Hamster
Hamster sind in der Beliebtheitsskala unter den kleinen Nagertierchen auf Platz zwei in Deutschlands Haushalten. Die niedlichen Kerlchen haben die besten Voraussetzungen für ein Haustierchen. Man braucht nicht viel Platz, man kann mit ihnen spielen und sie lernen schnell. Der Hamster ist nicht für Kleinkinder gedacht, weil diese sie vor lauter Liebe erdücken könnten. Ab einem Alter von 8 Jahren ist es erst empfehlenswert, ein solches Tierchen an die Kinder zu lassen. Auch ist es unpassend, wenn Kinder die Hamster am Tag aus dem Käfig holen möchten, um mit ihnen zu spielen. Die Hamster sind nachtaktiv und schlafen meist über Tag. Wenn man einen Hamster am Tag weckt, wird er böse und kann schon mal beißen. Und das kann, trotz kleiner Zähnchen, ganz schön weh tun und bluten. Wer bei Tag die Hamster beobachten will, wird kaum Chancen dazu haben. Erst bei Dämmerung werden sie wach und wollen dann ihr Futter haben. Hamster leben in der Regel bis zu zwei Jahren. Wenn man also ein Kleinkind hat, der an seinem Hamster hängt, sollte man das Kind auch bei dem Anzeichen des Älterwerdens des Tieres darauf vorbereiten. Die Hamster sind sehr robust und vertragen jegliches Klima ganz gut. Er ist ein Einzelgänger, das heißt, man sollte keinen zweiten Hamster in den Käfig sperren, außer es ist ein Pärchen. Aber auch da sollte man dann einen großen Käfig holen, damit die beiden sich aus dem Weg gehen können. Denn nach der Paarungszeit kannes schon mal Krach geben.

Tipps für die Haltung von Hamstern
Auch Hamster wollen gut leben. Sie spielen gerne und fahren gerne Rad.
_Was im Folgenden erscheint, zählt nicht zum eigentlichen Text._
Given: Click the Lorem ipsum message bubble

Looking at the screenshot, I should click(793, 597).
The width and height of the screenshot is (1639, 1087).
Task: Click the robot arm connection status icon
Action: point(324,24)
Das sollte man auch beim Kauf eines zweistöckigen Käfigs (engstäbige Gitter sind von Vorteil, da der Hamster selbst durch kleine Lücken schlupft) berücksichtigen. Viel Spielzeug in den Käfig hängen oder legen, ein Laufrad (am besten aus Alu oder Stahl, da der Kunststoff schnell verbissen sein wird), eine Holzleiter (auch Treppe oder Wippe) und natürlich ein Holzhaus, das der Hamster zum Schlaf aussuchen wird. Im Häuschen sollte viel Watte sein, denn der Hamster wird sich in die Watte regelrecht verkriechen. Täglich frisches Futter (Samen, Salat, kleine Insekten und Hamsterfutter) und reichlich Wasser gehört auf jeden Fall zur richtigen Haltung der kleinen Nager. Bis zu 15 Gramm Futter pro Tag sollten ausreichend sein. Nicht erschrecken, wenn im Häuschen das Futter leigt. Der Hamster bunkert von Natur aus immer welches in seinem Wohnheim. Was zum Schluß noch wichtig ist: der Käfig darf nicht in Zugluft oder direkt neben der Heizung stehen. Das kann den kleinen Nager zum Verhängnis werden.
Tierarzt
Hamster sind meist unempfindlich und doch werden auch sie mal krank. Sie bekommen z.B. gerne Durchfall, wenn man zuviel Salat gefüttert hat. Wenn sie Bauchschmerzen haben fressen die Hamster meist auch nicht mehr. Dann sollte man sofort den Tierarzt konsultieren. Auch sollte man zum regelmäßigen Krallenschneiden gehen. Haben Hamster ein struppiges Fell oder magern sie ab, dann sollte man auch nicht lange warten und den Tierarzt benachrichtigen.